Over the past ten years, podcasts have grown in broadcasting over the Internet, with their listening rate increasing to six hours per week.
What is a podcast?
A podcast is a set of audio files published on the Internet that the user can listen to directly or download from various platforms via computers and smartphones.
A podcast is like a radio, but for the radio, it is the same as video content posted on the Internet for a television.
Thus, what we know about video content in terms of its diversity and comprehensiveness applies in some way to podcasts. The advantage of the podcast is that it is easy to produce in terms of authoring, creativity, and broadcasting. It does not require the usual montage and graphics in the video and receiving and listening, as it is not necessary to stare at the screen—all the time.
The platforms and the way to listen
Although podcasts have been available on the iTunes store since 2005, smart devices did not outperform computers until Apple released its podcast app in 2012. It then became the primary method that listeners prefer to use, until smart audio aids came in that their use increased by 70%.
Apple Podcasts had the primary role in developing the podcast industry because it was the main and almost the only platform for several years. Recently, its market share had decreased after Google entered this market when it launched its Google Podcasts platform last year.

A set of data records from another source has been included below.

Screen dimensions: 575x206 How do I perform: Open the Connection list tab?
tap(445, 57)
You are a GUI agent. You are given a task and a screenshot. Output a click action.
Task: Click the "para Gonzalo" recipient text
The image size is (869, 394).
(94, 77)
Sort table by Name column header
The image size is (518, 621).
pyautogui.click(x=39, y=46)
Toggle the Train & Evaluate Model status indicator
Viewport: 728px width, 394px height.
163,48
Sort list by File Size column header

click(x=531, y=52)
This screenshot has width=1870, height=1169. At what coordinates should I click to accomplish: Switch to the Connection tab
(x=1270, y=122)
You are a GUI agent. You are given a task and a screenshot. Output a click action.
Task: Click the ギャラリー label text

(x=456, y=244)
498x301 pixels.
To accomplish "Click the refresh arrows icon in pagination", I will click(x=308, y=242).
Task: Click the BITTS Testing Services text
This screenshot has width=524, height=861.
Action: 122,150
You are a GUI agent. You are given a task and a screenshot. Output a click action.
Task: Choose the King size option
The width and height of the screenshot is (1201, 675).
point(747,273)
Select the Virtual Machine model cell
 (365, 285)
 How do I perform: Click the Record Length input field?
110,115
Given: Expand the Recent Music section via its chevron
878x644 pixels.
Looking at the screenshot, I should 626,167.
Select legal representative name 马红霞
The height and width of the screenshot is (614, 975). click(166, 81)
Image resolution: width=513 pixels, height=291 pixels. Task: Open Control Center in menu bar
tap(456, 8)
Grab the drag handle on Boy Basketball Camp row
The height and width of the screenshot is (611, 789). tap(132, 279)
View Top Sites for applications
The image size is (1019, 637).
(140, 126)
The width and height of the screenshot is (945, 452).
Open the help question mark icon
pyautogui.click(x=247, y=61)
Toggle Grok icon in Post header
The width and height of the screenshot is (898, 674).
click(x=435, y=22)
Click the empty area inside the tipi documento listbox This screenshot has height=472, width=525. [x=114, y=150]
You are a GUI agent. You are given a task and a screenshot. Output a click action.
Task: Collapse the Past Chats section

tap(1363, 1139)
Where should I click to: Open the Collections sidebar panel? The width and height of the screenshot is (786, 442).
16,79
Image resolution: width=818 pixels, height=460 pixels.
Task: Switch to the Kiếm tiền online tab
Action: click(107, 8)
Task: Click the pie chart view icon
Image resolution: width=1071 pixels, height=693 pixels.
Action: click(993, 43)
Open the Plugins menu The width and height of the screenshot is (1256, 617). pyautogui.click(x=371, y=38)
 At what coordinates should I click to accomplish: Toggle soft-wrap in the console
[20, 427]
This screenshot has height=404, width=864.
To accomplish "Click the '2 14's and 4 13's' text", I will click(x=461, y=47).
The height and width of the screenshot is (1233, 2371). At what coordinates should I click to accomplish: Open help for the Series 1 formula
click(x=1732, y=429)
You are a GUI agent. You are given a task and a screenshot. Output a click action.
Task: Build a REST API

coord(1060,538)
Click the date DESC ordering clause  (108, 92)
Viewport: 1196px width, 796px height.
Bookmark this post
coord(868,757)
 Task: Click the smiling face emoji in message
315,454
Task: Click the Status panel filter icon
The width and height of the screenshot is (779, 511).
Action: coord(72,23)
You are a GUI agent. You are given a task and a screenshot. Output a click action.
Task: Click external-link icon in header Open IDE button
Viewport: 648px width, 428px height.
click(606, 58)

Spotifystorm also captured a good market share of around 10%.
The notable differences between podcast platforms
The platforms can be classified into three categories. Choosing a reliable podcast hosting platform is crucial for your podcast, as finding the best place to host your podcast will help you grow your audience faster and make it easier to manage your podcast files.
The first category is unique to the Apple platform. It is distinguished by the fact that it is installed by default on all Apple devices, and this makes 900 million users one click away from accessing the podcast. Yet, Apple does not benefit financially from all these users because the advertising revenue goes to Podcast producers, not to the platform.
The second category includes giants in other fields and is trying to benefit from this promising market, such as Google, Spotify and Pandora, to take advantage of their fans.
The third category includes startups trying to bite off part of the cake by offering more fantastic features within the applications and improving their services. Many features or options may make using the podcast application easier or easier to customize to the user’s preferences.
Types of Podcast Producers.
We have five types of podcast producers:
1- Media companies with internal podcast divisions whose broadcast goals range from developing audiences to diversifying revenues, such as the New York Times podcast and Al Jazeera podcast.
2- Independent podcast studios: This category depends mainly on ads for revenue. Thus, it needs to build a broad base audience by broadcasting exclusive content and hosting famous personalities in its programs.
3- Famous Personalities Podcast: This person who previously had many followers enters the podcast market, benefiting from followers who will receive any product from it with passion and enthusiasm, like Sam Harris, author of Free Will.
4- Non-profit companies: and non-media companies in origin, and the goals of these companies vary, and most of them seek to build a distinctive brand.
5- Amateurs: These create weak or repetitive content mostly, and their audience is limited, while those who are distinguished from them move to the previous third category and have contributed to the spread of amateur podcast platforms such as Anchor.